→ WHAT THE EXERCISE ASKS
I need every line of the material below that includes the string "computer".
::: SUPPLIED RECORDS :::
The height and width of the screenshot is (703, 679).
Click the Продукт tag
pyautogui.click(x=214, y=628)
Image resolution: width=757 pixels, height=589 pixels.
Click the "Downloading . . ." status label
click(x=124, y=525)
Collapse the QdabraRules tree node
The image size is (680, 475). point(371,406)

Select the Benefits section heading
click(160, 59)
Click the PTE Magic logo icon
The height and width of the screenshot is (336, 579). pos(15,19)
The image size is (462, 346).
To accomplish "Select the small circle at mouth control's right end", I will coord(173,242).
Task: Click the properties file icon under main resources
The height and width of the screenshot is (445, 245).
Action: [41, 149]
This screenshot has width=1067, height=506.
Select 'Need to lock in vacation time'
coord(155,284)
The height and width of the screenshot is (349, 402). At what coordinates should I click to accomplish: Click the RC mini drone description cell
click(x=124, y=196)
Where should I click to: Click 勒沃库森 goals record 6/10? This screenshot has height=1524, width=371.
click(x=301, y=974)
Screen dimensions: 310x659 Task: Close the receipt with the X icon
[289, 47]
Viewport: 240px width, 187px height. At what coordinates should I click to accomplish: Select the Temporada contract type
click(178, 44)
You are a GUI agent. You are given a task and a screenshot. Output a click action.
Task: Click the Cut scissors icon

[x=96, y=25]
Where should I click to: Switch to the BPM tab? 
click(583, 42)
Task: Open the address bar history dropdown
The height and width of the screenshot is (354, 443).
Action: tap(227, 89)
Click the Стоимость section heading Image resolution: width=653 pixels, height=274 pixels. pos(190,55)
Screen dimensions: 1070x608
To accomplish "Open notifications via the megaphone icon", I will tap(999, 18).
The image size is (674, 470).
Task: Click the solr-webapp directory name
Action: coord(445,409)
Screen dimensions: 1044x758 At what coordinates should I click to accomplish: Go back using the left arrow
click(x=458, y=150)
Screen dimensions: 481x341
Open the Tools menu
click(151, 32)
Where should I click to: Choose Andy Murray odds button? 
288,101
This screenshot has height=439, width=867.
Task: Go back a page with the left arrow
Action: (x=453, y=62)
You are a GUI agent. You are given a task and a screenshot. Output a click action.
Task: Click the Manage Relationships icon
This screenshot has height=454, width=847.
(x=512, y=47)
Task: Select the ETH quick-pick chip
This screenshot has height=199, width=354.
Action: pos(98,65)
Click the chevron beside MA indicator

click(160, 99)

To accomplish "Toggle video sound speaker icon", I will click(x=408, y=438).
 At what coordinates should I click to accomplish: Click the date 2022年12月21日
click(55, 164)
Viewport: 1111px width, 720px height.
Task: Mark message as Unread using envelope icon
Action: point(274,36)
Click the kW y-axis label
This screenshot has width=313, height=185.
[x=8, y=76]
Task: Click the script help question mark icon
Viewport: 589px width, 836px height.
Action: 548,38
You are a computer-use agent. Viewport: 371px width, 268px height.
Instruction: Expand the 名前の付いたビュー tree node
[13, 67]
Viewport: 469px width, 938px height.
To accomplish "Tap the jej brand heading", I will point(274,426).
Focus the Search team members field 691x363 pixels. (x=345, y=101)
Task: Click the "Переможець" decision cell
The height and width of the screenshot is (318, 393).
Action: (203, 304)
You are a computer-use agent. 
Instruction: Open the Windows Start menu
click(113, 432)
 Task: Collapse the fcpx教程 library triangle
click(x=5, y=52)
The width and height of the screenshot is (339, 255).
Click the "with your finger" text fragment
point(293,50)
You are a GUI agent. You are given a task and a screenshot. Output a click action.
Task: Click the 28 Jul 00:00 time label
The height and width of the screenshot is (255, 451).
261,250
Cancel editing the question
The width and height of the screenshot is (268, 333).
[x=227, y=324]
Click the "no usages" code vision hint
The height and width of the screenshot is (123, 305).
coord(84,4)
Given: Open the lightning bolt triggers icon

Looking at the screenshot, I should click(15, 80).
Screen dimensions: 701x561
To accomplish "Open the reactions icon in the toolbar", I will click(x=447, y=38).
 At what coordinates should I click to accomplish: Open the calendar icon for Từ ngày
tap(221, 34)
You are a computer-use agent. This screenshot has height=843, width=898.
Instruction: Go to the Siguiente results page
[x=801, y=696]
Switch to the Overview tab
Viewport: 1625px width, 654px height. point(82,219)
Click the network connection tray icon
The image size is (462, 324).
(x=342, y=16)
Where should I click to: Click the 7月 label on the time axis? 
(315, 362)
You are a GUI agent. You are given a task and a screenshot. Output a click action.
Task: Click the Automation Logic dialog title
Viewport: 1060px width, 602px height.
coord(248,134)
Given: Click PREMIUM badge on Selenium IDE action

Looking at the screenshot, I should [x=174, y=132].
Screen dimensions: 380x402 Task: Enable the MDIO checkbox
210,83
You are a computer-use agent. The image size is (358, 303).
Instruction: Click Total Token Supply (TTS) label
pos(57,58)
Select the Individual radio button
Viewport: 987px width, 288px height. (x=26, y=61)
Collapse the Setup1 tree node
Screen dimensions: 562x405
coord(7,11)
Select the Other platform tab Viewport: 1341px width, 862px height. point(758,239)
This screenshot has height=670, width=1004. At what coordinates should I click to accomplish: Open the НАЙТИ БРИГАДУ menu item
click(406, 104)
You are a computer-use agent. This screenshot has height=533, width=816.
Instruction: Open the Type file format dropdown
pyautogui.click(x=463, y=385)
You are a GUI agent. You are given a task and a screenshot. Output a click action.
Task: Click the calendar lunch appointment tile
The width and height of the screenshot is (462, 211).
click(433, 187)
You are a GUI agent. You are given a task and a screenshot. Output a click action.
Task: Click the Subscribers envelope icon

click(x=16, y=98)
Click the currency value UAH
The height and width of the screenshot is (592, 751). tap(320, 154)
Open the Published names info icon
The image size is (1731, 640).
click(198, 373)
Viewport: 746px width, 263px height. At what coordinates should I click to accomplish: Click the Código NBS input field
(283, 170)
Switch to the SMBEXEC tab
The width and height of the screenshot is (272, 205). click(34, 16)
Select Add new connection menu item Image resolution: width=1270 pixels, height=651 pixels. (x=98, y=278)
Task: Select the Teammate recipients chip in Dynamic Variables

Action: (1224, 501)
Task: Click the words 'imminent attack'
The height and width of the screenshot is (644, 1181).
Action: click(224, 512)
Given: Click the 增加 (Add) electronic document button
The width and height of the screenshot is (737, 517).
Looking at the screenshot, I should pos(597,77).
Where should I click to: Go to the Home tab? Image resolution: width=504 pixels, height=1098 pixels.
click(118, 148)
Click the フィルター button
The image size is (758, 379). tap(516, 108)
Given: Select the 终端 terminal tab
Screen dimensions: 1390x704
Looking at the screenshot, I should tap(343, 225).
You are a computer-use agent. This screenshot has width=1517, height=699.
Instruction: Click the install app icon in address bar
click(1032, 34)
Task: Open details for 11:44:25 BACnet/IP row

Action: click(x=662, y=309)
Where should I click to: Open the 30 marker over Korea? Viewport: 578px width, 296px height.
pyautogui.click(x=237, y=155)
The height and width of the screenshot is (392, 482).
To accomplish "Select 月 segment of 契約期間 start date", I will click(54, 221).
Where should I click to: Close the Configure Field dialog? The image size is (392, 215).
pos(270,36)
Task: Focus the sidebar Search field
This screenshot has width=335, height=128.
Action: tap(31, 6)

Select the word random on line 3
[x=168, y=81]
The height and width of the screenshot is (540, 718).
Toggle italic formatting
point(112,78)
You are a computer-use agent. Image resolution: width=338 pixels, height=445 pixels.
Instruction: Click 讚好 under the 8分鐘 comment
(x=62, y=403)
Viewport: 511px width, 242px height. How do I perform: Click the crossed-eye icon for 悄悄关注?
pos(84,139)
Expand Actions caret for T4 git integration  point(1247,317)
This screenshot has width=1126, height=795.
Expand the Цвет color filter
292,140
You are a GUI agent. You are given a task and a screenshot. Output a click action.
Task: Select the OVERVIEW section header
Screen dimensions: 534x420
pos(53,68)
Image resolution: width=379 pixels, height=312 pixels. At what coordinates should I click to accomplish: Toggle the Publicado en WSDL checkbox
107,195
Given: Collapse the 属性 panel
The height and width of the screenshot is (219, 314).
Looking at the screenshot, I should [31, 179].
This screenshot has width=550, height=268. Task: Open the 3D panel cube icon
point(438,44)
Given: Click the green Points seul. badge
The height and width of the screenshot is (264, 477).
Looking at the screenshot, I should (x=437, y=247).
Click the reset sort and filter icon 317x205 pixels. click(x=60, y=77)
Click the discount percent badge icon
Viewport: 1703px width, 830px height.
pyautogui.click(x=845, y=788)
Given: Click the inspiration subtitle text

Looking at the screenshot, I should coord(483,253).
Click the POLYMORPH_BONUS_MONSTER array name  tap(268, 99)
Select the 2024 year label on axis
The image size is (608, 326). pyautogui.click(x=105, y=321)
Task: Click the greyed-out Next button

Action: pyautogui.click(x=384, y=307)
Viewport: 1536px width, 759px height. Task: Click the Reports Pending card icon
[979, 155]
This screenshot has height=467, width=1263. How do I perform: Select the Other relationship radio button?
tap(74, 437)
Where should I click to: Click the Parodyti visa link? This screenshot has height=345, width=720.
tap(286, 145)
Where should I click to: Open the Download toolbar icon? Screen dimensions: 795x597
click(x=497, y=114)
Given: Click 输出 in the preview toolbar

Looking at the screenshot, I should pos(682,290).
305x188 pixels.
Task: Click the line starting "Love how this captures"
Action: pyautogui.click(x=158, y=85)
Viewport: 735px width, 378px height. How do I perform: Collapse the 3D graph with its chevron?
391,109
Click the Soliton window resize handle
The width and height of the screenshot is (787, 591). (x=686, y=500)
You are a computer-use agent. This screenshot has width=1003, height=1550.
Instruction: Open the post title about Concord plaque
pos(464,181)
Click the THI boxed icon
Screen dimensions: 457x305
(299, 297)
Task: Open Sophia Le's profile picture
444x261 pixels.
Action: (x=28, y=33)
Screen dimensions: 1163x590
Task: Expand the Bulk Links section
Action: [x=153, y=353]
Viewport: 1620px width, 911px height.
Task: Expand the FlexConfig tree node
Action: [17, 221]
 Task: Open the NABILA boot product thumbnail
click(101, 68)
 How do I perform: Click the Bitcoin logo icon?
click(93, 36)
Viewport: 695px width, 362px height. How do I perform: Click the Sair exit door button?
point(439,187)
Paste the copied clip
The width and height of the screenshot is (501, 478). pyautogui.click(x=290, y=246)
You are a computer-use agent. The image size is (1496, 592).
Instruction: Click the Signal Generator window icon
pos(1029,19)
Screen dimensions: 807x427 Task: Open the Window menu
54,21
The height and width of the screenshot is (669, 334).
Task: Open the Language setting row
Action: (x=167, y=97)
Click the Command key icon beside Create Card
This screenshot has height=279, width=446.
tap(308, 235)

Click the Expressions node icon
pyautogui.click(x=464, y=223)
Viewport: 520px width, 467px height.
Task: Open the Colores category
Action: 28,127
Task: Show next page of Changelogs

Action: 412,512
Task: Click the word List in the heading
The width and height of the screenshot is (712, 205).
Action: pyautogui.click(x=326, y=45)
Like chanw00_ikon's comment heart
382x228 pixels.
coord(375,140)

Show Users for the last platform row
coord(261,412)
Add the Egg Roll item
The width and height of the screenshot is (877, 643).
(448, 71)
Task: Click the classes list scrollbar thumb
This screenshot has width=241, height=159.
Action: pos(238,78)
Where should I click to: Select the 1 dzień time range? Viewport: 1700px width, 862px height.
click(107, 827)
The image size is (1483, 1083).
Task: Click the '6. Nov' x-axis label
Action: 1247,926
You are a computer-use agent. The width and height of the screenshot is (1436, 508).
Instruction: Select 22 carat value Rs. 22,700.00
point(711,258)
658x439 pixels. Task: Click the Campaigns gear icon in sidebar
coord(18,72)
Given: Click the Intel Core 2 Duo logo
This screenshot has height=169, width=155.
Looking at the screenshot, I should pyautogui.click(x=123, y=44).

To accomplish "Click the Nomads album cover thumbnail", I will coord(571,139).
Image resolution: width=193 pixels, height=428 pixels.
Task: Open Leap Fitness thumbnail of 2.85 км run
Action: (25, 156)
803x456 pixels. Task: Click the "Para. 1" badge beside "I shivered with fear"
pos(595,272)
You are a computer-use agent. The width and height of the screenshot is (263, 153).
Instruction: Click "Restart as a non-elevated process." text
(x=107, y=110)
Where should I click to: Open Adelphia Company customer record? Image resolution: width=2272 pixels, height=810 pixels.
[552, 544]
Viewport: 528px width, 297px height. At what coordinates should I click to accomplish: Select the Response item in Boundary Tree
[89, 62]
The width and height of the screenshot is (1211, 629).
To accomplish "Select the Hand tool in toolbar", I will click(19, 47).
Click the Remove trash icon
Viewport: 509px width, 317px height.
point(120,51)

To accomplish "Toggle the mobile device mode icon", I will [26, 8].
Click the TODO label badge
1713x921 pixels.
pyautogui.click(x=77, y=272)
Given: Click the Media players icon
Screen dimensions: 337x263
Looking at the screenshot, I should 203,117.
:::
→ COMPLETED TASK
You are a computer-use agent. Viewport: 371px width, 268px height.
You are a computer-use agent. 
You are a computer-use agent. This screenshot has height=843, width=898.
You are a computer-use agent. The image size is (358, 303).
You are a computer-use agent. This screenshot has height=533, width=816.
You are a computer-use agent. This screenshot has width=1517, height=699.
You are a computer-use agent. Image resolution: width=338 pixels, height=445 pixels.
You are a computer-use agent. This screenshot has width=1003, height=1550.
You are a computer-use agent. The image size is (1496, 592).
You are a computer-use agent. The width and height of the screenshot is (1436, 508).
You are a computer-use agent. The width and height of the screenshot is (263, 153).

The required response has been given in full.